Exercises to complete.
**A)** Can you quote the stretch of the Blaster Master review from "But on to the" through "this later, though."?
**B)** According to the Blaster Master review, why did Sunsoft change the story for the game's international release? Answer in one to three sentences.

Page excerpt.
################
Yeah, even for an old NES game, this is some high silliness. There’s a reason for this, sort of. Blaster Master started out in Japan as “Super Planetary War Records: Metafight.” The plot was very anime-inspired and involved an alien warlord invading the peaceful planet Sophia III and a lone warrior named Kane repelling the invasion. For whatever reason, Metafight sold extremely poorly in Japan, so Sunsoft decided to change the story completely for the international release and we got Jason and Fred instead. Ironically, the game sold like hotcakes here, so Sunsoft opted to ditch the Metafight idea completely and make the frog-centered plot the official series canon in all regions going forward. Even the corny novelization released as part of the Worlds of Power series is considered official lore, which frankly blows my mind.
But on to the game! Blaster Master is a hybrid of two gameplay styles: You get side scrolling platform action with elements of exploration and backtracking (similar to Metroid) interspersed with overhead run-and-gun action stages where you navigate mazes searching for each level’s boss and defeating it in order to earn the tank upgrades you need to continue your quest. There are eight interconnected levels total, each with its own unique music and visual style. The overhead dungeon levels all play out with Jason on foot, while the side-view sectons mostly have you piloting the tank. I say “mostly” because you can exit the tank at any time by pressing the select button, but you’ll rarely want to since Jason is much weaker and less mobile on foot. More on this later, though.
In terms of graphics and sound, Blaster Master was the absolute state of the art on the NES in 1988. Backgrounds and characters are extremely well-drawn, with the boss monsters in particular being some of the largest and most well-detailed ever realized on the console at the time. Sound effects are all on-point and the music flat-out rocks and can be heroic, sinister, and even heavy at times. If you want to know what speed metal sounds like played on an NES sound chip, check out level seven’s theme and throw up those horns.
If I had to describe Blaster Master’s gameplay in one word, it would be “intense.” This is a long game and will probably take an average player roughly three to four hours to complete, but only if that player already knows what they’re doing and where to go. If you factor in time needed to learn the controls, explore the levels, and practice fighting some of the trickier bosses, that time can triple at least. And there is no way to save your progress in this game. No passwords, no save files, no nothing. Did I mention the limited lives with no way to earn more? Lose them all and it’s game over. It took me a total of three five hour play sessions to finally complete the game, although the first two didn’t end because I ran out of lives, but rather because I ran out of time. I’m too old to stay up past midnight on a work night gaming these days. Needless to say, the combination of a long, complex game, no saving, limited lives, and tough opposition means that you’re on the edge of your seat the whole time. You need to be thorough and cautious, carefully clearing out enemies from each level without taking too much damage on your way to the boss. In fact, damage is doubly deadly in the overhead stages, where each hit taken depletes both Jason’s health and weapon power. Just a few hits from common foes can degrade your gun from a screen clearing laser tsunami to a puny peashooter in a matter of seconds, and power-ups that restore weapon energy are much rarer than ones that restore health. It’s been said that this makes Blaster Master a game that gets harder and harder the more you do poorly at it. My advice? Take it slow and take every enemy seriously. If you’re rushing in this game, you’re probably also losing at it.
################
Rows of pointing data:
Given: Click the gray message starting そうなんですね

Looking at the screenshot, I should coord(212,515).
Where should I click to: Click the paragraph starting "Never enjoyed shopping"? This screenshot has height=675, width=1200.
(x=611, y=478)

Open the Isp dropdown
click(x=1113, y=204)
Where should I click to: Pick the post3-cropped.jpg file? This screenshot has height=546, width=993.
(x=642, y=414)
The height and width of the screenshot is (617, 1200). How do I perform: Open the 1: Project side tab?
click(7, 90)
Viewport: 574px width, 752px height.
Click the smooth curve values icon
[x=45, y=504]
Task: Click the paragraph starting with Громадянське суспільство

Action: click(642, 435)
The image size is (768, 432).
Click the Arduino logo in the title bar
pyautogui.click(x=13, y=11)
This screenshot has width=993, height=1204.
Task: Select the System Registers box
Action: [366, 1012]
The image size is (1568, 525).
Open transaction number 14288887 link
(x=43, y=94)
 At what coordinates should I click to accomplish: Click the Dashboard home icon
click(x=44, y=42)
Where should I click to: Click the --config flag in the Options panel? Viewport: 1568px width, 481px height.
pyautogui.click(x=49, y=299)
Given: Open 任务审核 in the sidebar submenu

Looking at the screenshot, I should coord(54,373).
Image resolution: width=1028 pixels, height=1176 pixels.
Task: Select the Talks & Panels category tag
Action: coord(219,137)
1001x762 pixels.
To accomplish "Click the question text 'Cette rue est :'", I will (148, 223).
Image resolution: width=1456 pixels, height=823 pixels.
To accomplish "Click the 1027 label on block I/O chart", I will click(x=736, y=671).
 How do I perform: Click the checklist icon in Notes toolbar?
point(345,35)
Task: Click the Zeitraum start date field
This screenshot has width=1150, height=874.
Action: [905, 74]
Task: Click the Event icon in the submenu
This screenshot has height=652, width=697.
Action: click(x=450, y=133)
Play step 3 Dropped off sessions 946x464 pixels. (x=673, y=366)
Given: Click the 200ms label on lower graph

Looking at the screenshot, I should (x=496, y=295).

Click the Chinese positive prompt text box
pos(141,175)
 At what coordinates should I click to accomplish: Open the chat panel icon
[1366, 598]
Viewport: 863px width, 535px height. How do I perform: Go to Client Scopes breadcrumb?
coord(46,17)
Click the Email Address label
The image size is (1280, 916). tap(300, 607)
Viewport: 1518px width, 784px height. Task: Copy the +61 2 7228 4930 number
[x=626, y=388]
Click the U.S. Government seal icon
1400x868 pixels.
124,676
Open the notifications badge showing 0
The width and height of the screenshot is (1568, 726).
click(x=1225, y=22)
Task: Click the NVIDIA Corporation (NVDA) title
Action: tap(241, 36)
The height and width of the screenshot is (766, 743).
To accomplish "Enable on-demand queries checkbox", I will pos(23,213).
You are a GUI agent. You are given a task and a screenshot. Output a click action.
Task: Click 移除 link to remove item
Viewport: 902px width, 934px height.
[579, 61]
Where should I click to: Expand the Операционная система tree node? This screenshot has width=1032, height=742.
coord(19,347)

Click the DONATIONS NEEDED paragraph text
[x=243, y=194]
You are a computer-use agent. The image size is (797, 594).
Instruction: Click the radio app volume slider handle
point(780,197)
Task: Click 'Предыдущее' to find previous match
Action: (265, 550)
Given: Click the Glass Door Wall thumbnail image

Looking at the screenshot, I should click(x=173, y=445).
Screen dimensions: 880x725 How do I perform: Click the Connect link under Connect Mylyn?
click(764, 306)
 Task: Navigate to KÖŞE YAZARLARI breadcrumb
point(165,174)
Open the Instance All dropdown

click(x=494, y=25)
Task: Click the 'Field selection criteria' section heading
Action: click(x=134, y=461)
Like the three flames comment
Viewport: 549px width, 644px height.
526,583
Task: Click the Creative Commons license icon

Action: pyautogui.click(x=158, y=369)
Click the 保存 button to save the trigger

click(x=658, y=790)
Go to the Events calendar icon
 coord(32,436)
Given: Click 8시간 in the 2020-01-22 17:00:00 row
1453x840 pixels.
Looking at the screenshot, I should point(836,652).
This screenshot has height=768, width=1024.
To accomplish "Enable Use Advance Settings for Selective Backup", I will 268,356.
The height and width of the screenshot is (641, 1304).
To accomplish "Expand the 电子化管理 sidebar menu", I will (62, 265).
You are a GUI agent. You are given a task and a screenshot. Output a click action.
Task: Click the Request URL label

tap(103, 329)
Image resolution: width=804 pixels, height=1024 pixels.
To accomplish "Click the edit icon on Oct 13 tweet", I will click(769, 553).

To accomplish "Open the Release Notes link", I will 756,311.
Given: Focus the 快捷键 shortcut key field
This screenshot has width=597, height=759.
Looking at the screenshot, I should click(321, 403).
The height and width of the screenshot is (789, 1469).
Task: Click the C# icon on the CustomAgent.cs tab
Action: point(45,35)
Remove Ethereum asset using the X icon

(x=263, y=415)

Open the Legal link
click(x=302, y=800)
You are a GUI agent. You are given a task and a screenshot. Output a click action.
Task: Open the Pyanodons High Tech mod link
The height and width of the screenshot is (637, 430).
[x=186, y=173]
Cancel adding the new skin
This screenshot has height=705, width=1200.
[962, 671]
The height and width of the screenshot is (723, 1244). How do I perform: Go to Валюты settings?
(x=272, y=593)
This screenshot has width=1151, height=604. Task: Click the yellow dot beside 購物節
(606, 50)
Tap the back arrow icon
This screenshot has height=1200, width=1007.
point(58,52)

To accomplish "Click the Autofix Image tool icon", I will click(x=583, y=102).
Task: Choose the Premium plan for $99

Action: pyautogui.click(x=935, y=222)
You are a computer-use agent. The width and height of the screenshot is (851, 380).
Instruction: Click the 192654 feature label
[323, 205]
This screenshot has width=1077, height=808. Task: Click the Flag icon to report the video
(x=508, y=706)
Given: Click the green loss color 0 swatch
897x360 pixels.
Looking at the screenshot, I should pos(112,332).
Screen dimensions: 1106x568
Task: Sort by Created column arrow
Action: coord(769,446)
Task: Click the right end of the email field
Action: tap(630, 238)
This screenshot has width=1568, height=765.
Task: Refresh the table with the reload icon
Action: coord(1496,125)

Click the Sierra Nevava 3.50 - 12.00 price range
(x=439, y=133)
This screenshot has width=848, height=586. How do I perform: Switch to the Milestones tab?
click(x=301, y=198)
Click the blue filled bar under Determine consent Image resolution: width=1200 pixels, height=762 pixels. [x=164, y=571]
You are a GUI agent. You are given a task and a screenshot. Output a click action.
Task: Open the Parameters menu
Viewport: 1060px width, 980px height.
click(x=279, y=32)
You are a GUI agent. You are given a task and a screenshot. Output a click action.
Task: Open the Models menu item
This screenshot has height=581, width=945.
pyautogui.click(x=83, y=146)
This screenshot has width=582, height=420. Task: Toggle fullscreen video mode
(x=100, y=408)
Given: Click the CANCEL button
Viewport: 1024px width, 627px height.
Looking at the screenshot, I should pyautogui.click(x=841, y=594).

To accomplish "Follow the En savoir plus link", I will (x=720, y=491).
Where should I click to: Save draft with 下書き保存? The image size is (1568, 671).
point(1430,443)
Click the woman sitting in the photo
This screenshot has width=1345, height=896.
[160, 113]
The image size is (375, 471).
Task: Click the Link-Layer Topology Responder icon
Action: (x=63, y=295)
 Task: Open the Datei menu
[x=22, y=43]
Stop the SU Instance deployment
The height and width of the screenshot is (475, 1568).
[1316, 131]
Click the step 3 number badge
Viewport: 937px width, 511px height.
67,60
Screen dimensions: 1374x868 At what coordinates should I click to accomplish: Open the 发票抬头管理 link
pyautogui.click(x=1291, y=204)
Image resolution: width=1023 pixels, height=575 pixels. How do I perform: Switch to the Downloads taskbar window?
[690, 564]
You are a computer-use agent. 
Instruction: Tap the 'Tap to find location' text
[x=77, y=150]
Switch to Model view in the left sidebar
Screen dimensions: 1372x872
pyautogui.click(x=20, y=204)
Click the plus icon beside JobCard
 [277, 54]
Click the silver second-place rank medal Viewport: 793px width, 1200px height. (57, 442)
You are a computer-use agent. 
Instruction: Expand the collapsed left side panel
################
List of solutions.
**A)**
But on to the game! Blaster Master is a hybrid of two gameplay styles: You get side scrolling platform action with elements of exploration and backtracking (similar to Metroid) interspersed with overhead run-and-gun action stages where you navigate mazes searching for each level’s boss and defeating it in order to earn the tank upgrades you need to continue your quest. There are eight interconnected levels total, each with its own unique music and visual style. The overhead dungeon levels all play out with Jason on foot, while the side-view sectons mostly have you piloting the tank. I say “mostly” because you can exit the tank at any time by pressing the select button, but you’ll rarely want to since Jason is much weaker and less mobile on foot. More on this later, though.

**B)** Sunsoft changed the story because "Metafight" sold extremely poorly in Japan. The company replaced the original plot with the one about Jason and Fred.